Give as a JSON list of strings, one per line and with blank lines omitted, the lines of the listing from the line containing "You are a computer-use" through the line containing "[x=92, y=265]". Begin at the line that has "You are a computer-use" and stop after the one that has "[x=92, y=265]".

Record set
────────
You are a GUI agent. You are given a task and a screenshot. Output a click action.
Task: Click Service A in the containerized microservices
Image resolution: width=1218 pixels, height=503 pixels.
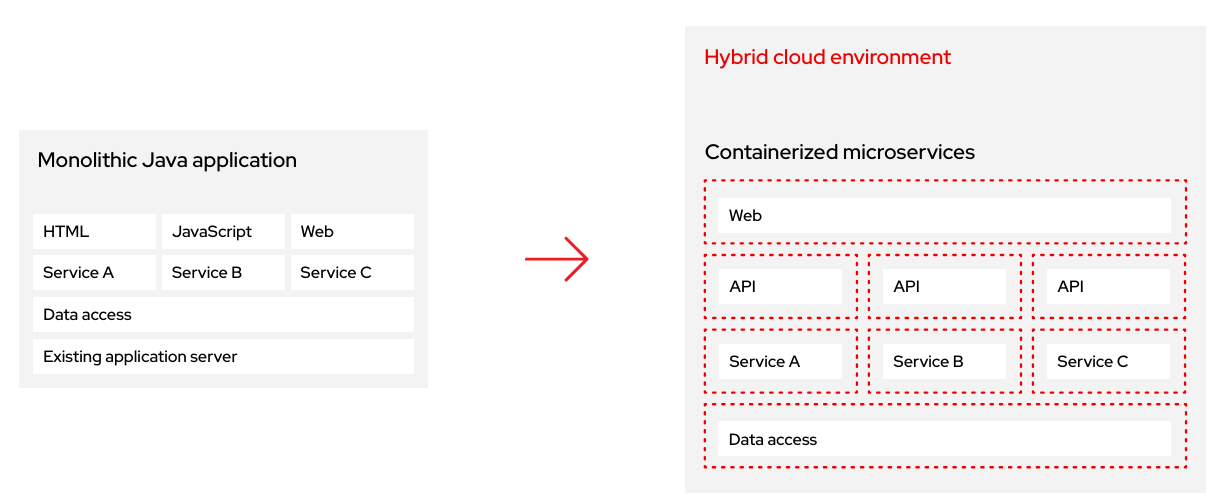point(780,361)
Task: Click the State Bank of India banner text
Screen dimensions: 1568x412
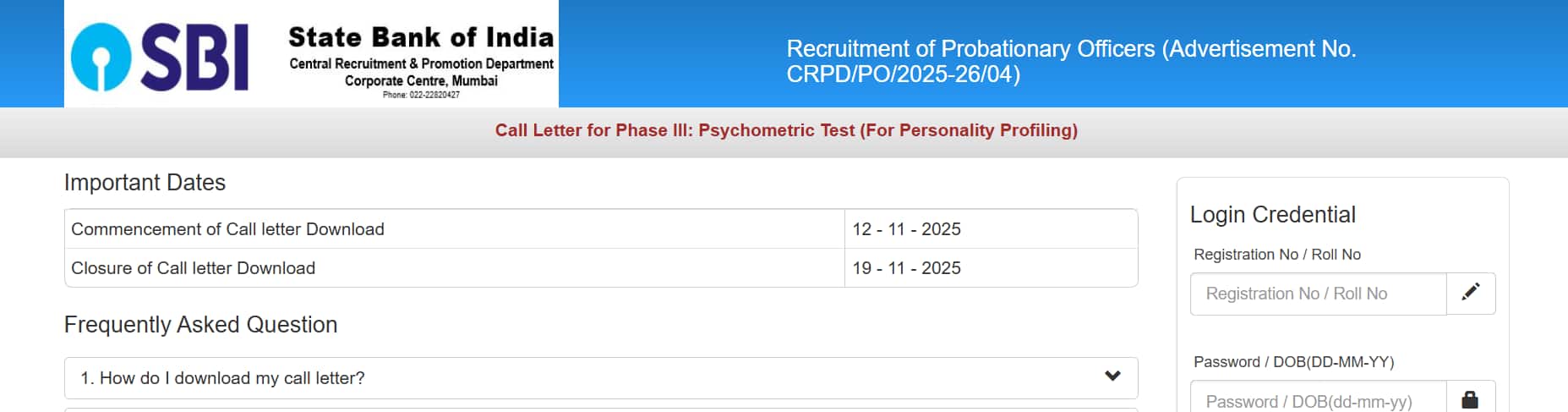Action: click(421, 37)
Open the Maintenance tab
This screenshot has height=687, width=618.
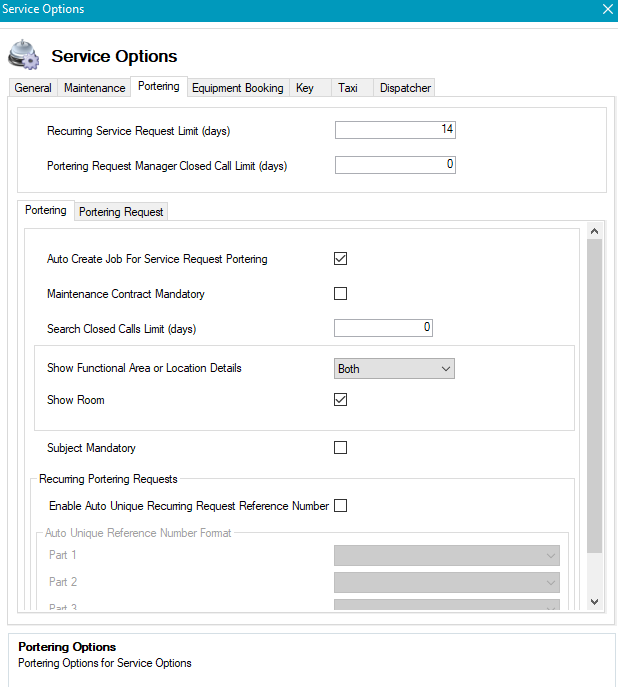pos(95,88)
────────
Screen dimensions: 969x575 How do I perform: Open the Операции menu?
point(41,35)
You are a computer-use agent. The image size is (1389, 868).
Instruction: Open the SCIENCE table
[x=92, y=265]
────────
Result
[
  "You are a computer-use agent. The image size is (1389, 868).",
  "Instruction: Open the SCIENCE table",
  "[x=92, y=265]"
]